“The Screwtape Letters’’ - a stage adaptation (by McLean and Jeffrey Fiske) of the C.S. Lewis novel that arrived at the Cutler Majestic Theatre last night for a run that ends tonight - is a none-too-subtle allegory and argument on behalf of Christianity. For all its transparent didacticism, though, “Screwtape Letters’’ manages to be both engrossing and entertaining, largely due to McLean’s silky, viperish performance as His Abysmal Sublimity Screwtape, a top psychiatrist in the employ of Satan, whom he calls “Our Father Below.’’
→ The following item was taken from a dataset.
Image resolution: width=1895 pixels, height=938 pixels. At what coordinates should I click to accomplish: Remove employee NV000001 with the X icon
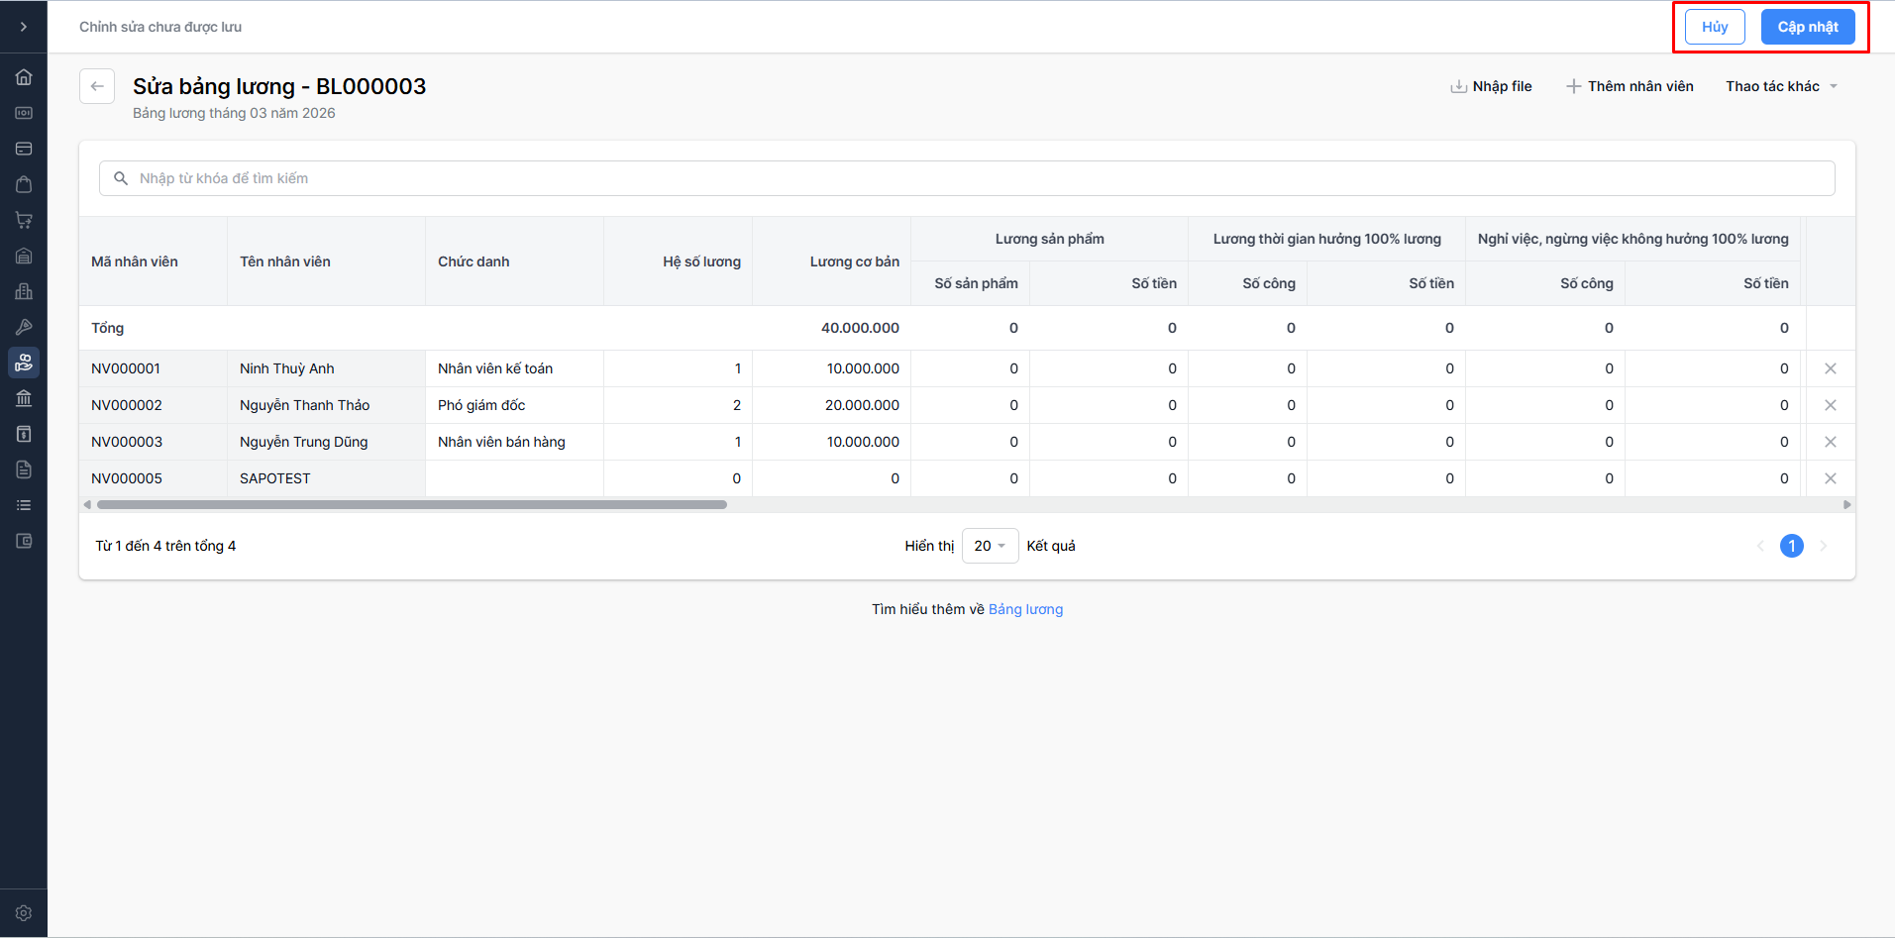(1830, 368)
As a devoted demon, Screwtape works in ceaseless opposition to “The Enemy,’’ a.k.a. God. “We want cattle who can finally become food,’’ says Screwtape. “He wants servants who can finally become sons.’’ (In this version of hell, human souls are the food source, as suggested by Screwtape’s office, designed by Cameron Anderson, which features a massive wall of skulls and bones.)
Along with his scale-covered secretary, Toadpipe, played last night by the remarkably agile and expressive Beckley Andrews (who alternates in the role with Tamala Bakkensen), Screwtape is presently on a mission is to lure a young (unseen) man on earth, whom he calls “the patient,’’ to eternal perdition. Screwtape fervently and painstakingly pursues this mission by means of a series of letters to Wormwood, a “Junior Tempter,’’ issuing elaborate instructions to the younger demon on how to corrupt the young man, loaded with alternately clever and ham-handed commentary on human foibles.
Special kudos to sound designer John Gromada, whose soundscape of hisses, crunches, and shrieks turns hell into a place you can hear as well as see.